There is a great deal of talk these days about rooting out extremism within our communities—both ‘owned’ communities (whether “British Muslims should do more to combat radical Islamisation among their community” or, “The tabloid press preaches hate to their readership”) and those ‘other’ communities living alongside us (“We should deport xxx”).
There’s an image in the Bible that feels pertinent to this. When the Israelites, rescued from slavery in Egypt, were in the process of colonising the land God had promised to their ancestor Abraham for his descendants, they were warned that if they failed to expel the other populations already settled there, those people would be ‘a thorn in their flesh’—a lifelong irritation, perpetuated down the generations. God’s warning even hints that the Israelites will experience the humbling of being exiled from their homeland.
‘But if you do not drive out the inhabitants of the land from before you, then those whom you let remain shall be as barbs in your eyes and thorns in your sides; they shall trouble you in the land where you are settling. And I will do to you as I thought to do to them.’ Numbers 33:55, 56
‘For if you turn back, and join the survivors of these nations left here among you, and intermarry with them, so that you marry their women and they yours, know assuredly that the Lord your God will not continue to drive out these nations before you; but they shall be a snare and a trap for you, a scourge on your sides, and thorns in your eyes, until you perish from this good land that the Lord your God has given you.’ Joshua 23:12, 13
This begs the question, was God advocating ethnic cleansing? Or—and bearing in mind that no such cleansing took place—was God instructing the Israelites about living with such a thorn?
Millennia later, St Paul, steeped in the Jewish scriptures from birth, picked up on this image of the thorn in the flesh, in a way that might help answer the question.
‘Therefore, to keep me from being too elated, a thorn was given to me in the flesh, a messenger of Satan to torment me, to keep me from being too elated. Three times I appealed to the Lord about this, that it would leave me, but he said to me, “My grace is sufficient for you, for power is made perfect in weakness.”’ 2 Corinthians 12:7-9
Paul uses the term not to refer to a community living alongside him, but to describe a minority element within the Church: those who followed him wherever he carried the good news that the Gentiles were now welcomed into the people of God, telling those converts that they must also be circumcised and follow the Jewish law.
Through a process of struggling with this thorny issue, Paul discovers that it is not simply going to go away. God is not going to sanction their expulsion from the Church. The community of love to which Paul is wholeheartedly committed  will include within it a deeply problematic minority element.
People are complex, and such complexity is inevitable. But this element will serve a purpose, within God’s plan to reconcile all things . They will stop Paul and the wider Christian community from being elated, from complacent self-congratulation. And they will provide opportunity for Paul and those with him to learn what it looks like to operate out of the grace of the Lord Jesus, and not their own strength.

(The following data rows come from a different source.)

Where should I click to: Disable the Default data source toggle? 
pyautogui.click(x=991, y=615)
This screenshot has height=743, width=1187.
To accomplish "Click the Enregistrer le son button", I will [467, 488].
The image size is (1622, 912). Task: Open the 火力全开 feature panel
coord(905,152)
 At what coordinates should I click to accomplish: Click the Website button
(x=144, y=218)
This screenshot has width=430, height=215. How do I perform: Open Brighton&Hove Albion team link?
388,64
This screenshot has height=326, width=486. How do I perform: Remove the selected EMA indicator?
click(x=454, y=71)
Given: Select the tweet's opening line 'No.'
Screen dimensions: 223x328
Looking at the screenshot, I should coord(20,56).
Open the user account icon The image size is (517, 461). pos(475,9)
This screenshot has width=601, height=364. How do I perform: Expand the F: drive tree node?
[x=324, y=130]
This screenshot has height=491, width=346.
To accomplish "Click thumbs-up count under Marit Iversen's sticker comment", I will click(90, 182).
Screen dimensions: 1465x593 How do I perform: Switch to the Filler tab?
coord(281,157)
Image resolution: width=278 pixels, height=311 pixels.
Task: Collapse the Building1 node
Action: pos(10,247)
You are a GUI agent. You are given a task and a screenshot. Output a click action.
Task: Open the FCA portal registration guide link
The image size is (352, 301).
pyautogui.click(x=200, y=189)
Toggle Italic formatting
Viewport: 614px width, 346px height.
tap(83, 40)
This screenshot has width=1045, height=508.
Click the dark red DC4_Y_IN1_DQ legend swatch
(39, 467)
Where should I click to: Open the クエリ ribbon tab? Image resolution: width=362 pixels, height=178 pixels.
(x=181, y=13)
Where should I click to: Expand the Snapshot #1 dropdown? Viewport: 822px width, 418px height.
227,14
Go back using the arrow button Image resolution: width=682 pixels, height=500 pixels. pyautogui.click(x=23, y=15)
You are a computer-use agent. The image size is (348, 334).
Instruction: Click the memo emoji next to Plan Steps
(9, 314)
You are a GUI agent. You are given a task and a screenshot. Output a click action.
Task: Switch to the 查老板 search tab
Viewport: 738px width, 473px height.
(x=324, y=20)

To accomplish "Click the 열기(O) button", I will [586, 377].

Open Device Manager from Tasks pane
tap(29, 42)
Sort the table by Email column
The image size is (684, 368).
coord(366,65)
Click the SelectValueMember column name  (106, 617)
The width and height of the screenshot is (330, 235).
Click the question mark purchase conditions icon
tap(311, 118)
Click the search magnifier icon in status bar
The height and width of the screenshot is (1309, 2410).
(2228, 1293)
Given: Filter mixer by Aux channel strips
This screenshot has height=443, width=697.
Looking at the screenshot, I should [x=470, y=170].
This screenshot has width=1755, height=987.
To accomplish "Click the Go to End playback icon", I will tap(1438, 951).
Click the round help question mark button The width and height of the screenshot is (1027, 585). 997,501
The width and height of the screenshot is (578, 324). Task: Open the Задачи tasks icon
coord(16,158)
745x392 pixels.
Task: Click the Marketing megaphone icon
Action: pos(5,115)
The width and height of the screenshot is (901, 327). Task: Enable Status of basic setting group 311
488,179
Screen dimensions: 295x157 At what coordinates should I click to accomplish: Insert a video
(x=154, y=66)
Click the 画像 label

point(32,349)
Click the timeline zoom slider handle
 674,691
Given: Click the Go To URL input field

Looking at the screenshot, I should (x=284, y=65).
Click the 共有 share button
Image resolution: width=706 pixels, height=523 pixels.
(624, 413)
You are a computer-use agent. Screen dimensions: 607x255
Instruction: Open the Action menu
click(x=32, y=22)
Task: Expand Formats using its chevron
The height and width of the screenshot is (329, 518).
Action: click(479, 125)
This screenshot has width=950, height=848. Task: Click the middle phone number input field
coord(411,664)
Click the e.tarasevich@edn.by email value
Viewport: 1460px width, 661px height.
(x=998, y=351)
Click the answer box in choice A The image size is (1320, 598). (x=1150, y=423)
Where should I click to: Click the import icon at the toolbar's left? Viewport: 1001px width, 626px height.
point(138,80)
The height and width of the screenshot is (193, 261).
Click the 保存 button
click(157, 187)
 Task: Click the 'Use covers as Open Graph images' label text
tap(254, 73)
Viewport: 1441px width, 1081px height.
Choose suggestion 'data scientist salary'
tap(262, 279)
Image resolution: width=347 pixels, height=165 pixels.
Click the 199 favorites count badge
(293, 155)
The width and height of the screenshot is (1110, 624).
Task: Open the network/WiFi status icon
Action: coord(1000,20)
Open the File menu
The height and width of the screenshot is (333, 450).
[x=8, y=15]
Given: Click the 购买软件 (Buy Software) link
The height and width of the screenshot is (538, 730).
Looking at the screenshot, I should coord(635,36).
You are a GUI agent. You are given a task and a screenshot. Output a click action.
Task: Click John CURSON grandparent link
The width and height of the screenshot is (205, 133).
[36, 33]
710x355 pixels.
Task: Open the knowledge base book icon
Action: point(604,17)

It is easy to point to extremism within other groups, and judge them for it . But if we are honest, there are extremists within every faith and ideology, among theists and atheists, religious and irreligious alike. There always will be. That doesn’t mean we ought to ignore it. But it does mean that we should be neither surprised nor dismayed. Instead, we should be honest about ourselves, and others—their struggles are our struggles; we have much in common—and embrace the grace held out to us, empowering us to be a community of good news.
 See the thirteenth chapter of his earlier surviving letter to this community, for example. And note that the whole Christian community needs to be challenged for their failure to be loving.
 This is a major theme Paul expands on in his second surviving letter to the church in Corinth.
 Of course, the ancient inhabitants of Israel were not extremists. They were civilians. Yet there is the perennial temptation to view difference as a danger to our way of life, the crowd that hides within it dangerous individuals.